If You Have To Brag About How Busy You Are...
I’m so busy. I’ve got a ton going on. I don’t have the time.
We hear (and say) these phrases regularly, and to little surprise, given all that we might have on our plate at any given time.
In most ways, of course, it’s good to be busy. To experience the buzz you get when things at work are humming along, when you’re in full flow and driving towards whatever goals you’re working towards.
The flip side, though, is when we feel as if we have to be this way all the time - and worse, to show it, and constantly say it.
We see this manifested at work in different ways: Face time. Furious typing. Frowned looks. Furrowed brows. Socialized guilt in leaving at a “normal” time. And God forbid you be caught staring out the window in deep thought. You can’t have that much going on then, could you?
This thinking tends to be driven by cultures that glorify the struggle above all else. As if you’re less of a person if you’re not sacrificing your life in pursuit of the economic goal at all times. As if “work smarter” and “work harder” are the same thing.
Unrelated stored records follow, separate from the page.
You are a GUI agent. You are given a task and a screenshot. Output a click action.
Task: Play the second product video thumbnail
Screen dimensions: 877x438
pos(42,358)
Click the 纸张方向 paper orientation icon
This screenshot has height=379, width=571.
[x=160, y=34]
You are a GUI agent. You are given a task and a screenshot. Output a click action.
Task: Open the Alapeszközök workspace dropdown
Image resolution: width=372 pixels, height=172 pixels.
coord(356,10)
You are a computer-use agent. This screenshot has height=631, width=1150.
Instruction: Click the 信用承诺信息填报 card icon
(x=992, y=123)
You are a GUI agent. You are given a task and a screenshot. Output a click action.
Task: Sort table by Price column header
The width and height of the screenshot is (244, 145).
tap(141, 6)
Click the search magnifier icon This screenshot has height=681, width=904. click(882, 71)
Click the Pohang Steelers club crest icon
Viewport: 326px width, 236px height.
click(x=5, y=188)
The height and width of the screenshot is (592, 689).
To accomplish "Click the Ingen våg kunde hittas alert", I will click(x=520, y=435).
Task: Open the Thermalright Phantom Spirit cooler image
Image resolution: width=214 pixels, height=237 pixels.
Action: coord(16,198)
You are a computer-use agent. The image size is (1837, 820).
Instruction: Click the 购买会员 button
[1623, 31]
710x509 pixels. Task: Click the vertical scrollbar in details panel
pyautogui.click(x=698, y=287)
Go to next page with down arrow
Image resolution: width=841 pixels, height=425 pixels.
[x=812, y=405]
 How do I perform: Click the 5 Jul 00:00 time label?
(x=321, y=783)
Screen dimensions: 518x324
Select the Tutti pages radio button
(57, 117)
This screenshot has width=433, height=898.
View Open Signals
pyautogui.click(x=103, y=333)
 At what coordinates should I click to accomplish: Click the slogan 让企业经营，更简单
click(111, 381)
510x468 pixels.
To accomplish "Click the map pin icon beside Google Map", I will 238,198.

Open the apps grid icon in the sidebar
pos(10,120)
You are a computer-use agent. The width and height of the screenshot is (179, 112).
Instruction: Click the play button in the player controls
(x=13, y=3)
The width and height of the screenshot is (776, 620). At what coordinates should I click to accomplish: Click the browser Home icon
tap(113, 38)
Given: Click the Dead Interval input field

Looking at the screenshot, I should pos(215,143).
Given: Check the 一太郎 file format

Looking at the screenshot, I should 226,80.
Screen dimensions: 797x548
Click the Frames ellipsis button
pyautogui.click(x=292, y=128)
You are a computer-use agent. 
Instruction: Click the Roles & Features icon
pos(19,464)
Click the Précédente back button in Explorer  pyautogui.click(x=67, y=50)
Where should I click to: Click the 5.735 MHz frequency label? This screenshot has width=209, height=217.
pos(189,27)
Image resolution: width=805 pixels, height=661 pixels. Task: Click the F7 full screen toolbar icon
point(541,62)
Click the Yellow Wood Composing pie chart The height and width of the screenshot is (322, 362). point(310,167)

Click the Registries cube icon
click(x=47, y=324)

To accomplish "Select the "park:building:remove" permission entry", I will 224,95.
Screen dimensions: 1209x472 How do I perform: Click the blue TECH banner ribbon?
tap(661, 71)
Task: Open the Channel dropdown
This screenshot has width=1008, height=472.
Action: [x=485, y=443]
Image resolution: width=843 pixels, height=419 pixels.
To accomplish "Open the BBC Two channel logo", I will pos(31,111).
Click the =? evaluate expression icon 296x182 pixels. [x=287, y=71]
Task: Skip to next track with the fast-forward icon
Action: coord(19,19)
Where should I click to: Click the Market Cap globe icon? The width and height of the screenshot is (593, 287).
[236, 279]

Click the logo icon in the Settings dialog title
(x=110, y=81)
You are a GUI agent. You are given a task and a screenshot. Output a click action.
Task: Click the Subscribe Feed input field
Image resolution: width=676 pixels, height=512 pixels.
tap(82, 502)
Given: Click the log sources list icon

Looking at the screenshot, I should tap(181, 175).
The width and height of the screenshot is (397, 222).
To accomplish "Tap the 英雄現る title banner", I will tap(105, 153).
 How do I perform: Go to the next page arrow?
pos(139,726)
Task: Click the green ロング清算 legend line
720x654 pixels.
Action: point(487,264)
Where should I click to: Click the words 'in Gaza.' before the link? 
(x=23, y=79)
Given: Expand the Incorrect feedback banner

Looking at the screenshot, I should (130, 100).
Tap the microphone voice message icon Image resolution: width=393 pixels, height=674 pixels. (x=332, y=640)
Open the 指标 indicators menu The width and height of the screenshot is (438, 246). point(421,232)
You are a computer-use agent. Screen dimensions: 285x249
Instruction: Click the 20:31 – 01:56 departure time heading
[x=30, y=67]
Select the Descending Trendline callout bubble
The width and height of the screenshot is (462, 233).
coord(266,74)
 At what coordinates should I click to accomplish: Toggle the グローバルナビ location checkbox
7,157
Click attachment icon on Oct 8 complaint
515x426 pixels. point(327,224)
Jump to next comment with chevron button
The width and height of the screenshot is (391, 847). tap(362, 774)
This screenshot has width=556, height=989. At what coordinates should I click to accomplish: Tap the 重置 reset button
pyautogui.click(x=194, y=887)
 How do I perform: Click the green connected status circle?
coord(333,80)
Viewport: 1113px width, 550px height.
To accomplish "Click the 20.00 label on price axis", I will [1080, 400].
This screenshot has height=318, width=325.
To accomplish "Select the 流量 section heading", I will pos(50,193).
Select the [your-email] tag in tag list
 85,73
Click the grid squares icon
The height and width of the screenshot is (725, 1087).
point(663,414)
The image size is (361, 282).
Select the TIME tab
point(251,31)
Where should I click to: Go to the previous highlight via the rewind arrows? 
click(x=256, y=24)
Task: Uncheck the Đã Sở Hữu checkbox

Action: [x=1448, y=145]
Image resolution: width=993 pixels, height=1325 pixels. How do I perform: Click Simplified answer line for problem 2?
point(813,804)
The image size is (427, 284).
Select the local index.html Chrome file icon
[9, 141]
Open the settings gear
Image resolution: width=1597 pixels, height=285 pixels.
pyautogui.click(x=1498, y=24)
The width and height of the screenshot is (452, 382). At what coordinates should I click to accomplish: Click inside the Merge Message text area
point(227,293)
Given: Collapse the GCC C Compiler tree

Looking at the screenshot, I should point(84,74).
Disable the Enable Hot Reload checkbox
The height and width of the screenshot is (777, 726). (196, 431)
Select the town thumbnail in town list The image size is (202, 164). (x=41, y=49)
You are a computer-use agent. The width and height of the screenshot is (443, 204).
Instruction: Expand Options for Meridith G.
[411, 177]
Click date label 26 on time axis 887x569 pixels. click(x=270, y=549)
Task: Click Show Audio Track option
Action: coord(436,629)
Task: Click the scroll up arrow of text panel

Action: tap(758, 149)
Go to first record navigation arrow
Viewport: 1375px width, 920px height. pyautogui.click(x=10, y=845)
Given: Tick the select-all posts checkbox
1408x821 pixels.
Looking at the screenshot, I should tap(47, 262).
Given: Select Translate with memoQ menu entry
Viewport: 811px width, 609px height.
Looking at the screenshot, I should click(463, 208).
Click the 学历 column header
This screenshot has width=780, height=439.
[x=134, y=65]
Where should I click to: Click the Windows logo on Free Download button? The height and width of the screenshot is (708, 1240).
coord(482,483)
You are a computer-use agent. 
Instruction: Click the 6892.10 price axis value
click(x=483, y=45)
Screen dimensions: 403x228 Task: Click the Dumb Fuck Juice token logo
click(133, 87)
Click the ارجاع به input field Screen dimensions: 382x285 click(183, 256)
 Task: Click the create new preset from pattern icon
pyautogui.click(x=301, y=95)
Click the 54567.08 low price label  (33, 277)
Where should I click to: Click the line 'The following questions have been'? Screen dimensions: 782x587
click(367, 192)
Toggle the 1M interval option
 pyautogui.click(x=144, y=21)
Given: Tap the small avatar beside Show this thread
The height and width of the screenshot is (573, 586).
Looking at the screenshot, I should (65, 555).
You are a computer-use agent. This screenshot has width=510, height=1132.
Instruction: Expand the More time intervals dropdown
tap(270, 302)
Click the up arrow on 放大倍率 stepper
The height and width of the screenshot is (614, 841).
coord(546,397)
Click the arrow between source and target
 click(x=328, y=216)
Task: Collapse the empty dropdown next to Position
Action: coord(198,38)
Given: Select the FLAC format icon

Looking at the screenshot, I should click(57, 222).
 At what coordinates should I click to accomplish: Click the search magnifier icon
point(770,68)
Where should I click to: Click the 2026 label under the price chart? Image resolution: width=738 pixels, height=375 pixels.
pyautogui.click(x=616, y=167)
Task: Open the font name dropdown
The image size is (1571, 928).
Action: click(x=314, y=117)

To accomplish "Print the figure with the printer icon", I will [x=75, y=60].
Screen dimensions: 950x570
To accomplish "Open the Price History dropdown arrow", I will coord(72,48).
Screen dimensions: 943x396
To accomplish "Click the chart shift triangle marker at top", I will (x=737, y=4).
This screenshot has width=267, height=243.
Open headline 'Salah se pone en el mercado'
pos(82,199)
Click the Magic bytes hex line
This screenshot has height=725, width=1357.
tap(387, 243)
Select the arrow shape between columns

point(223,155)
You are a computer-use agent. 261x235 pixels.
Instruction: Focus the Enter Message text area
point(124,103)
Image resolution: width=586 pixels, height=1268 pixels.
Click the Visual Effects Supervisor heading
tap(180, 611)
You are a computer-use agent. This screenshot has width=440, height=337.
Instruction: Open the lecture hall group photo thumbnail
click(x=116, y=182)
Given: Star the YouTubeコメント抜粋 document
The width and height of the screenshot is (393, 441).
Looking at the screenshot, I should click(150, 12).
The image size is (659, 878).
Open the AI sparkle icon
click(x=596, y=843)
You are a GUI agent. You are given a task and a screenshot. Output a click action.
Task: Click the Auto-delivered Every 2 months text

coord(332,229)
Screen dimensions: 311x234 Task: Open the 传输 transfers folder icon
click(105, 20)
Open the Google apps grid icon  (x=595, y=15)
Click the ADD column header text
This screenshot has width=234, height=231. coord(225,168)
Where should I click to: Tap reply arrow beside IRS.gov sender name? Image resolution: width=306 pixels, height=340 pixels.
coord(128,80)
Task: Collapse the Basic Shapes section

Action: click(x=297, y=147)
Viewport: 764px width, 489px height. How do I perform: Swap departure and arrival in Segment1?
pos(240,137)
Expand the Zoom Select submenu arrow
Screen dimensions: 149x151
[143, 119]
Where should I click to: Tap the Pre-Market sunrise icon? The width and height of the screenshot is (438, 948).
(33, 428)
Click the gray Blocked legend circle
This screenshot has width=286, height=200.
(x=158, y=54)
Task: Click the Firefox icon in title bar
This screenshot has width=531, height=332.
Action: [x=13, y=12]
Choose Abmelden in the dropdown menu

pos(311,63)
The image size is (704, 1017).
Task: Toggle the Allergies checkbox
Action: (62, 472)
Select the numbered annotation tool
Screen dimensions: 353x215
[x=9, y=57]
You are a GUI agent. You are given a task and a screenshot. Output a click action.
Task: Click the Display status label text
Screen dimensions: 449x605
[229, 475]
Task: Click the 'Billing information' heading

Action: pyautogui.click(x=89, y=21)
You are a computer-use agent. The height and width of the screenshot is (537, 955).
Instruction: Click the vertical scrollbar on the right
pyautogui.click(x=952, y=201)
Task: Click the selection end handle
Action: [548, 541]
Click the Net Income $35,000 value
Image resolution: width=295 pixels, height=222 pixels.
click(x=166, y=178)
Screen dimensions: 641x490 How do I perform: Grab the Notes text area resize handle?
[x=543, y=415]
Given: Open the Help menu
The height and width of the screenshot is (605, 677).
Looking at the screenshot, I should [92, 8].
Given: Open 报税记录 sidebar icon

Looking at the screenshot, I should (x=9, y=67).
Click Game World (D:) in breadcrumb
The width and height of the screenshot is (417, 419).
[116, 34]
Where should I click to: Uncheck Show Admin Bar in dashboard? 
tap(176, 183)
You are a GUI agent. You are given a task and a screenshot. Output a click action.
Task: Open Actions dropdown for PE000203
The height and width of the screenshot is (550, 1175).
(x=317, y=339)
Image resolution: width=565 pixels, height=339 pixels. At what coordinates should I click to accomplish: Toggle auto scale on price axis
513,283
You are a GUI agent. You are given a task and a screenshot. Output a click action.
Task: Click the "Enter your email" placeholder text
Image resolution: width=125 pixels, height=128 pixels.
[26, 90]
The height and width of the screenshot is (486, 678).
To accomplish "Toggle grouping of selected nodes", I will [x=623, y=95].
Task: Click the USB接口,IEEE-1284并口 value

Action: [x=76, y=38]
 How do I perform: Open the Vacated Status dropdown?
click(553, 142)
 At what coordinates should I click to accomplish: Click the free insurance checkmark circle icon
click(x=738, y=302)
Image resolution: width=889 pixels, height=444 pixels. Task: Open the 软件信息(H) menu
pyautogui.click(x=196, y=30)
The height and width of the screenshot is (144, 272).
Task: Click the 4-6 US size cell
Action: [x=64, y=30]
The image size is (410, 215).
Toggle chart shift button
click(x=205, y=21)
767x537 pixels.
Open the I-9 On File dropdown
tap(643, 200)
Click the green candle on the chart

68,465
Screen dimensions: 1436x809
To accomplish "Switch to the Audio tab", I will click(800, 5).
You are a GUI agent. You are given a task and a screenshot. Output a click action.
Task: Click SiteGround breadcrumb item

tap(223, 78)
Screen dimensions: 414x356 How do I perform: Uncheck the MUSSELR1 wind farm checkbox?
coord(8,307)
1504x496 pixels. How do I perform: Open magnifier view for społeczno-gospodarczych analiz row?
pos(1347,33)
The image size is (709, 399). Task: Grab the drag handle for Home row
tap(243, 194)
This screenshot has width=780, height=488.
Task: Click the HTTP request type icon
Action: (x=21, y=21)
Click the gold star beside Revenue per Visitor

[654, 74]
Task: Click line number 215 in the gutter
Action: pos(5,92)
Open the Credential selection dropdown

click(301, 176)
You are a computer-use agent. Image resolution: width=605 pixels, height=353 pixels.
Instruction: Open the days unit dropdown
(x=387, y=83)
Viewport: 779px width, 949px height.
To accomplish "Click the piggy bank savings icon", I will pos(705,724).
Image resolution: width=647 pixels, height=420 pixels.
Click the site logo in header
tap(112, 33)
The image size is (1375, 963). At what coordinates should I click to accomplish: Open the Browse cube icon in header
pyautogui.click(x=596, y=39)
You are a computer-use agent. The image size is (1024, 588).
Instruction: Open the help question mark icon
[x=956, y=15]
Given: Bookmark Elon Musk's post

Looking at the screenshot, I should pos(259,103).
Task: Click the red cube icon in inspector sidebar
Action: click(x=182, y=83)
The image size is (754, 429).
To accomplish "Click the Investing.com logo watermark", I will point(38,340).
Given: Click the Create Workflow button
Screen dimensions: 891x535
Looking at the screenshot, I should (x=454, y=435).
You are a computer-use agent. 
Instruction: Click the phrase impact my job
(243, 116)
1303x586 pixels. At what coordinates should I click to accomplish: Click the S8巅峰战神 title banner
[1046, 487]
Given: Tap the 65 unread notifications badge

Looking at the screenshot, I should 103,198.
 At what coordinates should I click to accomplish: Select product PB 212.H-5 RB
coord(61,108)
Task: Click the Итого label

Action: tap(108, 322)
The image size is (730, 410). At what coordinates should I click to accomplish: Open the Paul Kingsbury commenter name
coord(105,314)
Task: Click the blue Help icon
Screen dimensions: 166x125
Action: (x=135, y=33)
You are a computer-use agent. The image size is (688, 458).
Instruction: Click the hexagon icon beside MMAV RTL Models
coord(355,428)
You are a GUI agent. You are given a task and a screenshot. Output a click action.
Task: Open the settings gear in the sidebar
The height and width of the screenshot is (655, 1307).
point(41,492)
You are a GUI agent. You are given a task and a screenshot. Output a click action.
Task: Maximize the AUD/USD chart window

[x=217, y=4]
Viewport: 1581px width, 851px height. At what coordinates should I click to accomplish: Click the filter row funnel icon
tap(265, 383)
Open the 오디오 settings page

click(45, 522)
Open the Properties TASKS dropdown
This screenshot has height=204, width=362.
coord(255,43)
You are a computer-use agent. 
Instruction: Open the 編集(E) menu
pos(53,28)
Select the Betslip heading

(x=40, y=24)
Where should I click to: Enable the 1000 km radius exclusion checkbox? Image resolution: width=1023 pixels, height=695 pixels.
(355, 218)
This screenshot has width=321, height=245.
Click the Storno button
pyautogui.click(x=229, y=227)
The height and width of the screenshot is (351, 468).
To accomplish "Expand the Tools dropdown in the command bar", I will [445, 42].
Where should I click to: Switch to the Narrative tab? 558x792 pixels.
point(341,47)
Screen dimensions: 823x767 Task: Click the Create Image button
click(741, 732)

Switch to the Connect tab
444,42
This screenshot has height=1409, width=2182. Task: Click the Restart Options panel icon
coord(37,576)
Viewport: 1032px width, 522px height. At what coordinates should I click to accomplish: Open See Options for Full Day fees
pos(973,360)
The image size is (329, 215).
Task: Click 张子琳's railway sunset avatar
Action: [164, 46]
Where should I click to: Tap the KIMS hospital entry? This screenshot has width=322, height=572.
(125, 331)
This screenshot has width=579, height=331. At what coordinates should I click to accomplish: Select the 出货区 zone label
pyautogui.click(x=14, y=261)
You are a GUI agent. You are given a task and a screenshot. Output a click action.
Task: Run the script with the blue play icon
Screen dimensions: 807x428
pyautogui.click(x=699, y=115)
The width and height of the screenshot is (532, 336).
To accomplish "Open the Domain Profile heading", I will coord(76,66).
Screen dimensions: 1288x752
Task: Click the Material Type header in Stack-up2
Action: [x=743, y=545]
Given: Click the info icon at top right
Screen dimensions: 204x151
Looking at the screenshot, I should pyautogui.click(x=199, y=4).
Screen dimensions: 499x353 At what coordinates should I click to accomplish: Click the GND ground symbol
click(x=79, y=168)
This thinking is embedded since we’re young. I remember, in my first year of Business School, meeting a guy who’d worked as an Analyst at one of the big consulting firms. I remember him talking about his experience in glowing terms, and his standout comment was the number of hours he worked on a very regular basis. There was an actual glint in his eye as he talked about the 100+ hour weeks and how frequently those weeks occurred.
This wasn’t an isolated instance. I heard it again during my own consulting experiences, and then again, on my entrepreneurial journey, from different sources. (Yes, I may even have exhibited some of this thinking at times.)
(More often than not, this thinking is also typically accompanied by an explicit or implicit belittling, not simply of those who don’t work as hard as you/us, but also of those who might actually have the nerve to expect to have a life outside of work. The funniest (saddest?) thing is when you see two people actually debating who sacrifices more on a more consistent basis and has as little of a life in the process. Yes, I have actually seen this, the corporate equivalent of comparing the size of their dicks…..)
This is a bullshit culture, and it’s one that the more progressive among us are seeing through and actively working to avoid. It’s a recognition that, as employees, we are actually multi-faceted, that we all have a role to play and that our total lives contribute to what we do.
I’m not suggesting that hard work isn’t necessary, or that there are time periods (sometimes frequent) when we don’t have to make material personal sacrifices to get things done. That’s part and parcel of going after a mission, of believing in something worth striving for.
It’s just that the ongoing glorification of the “super busy” culture suggests something about that culture. And it’s not what those folks think it is.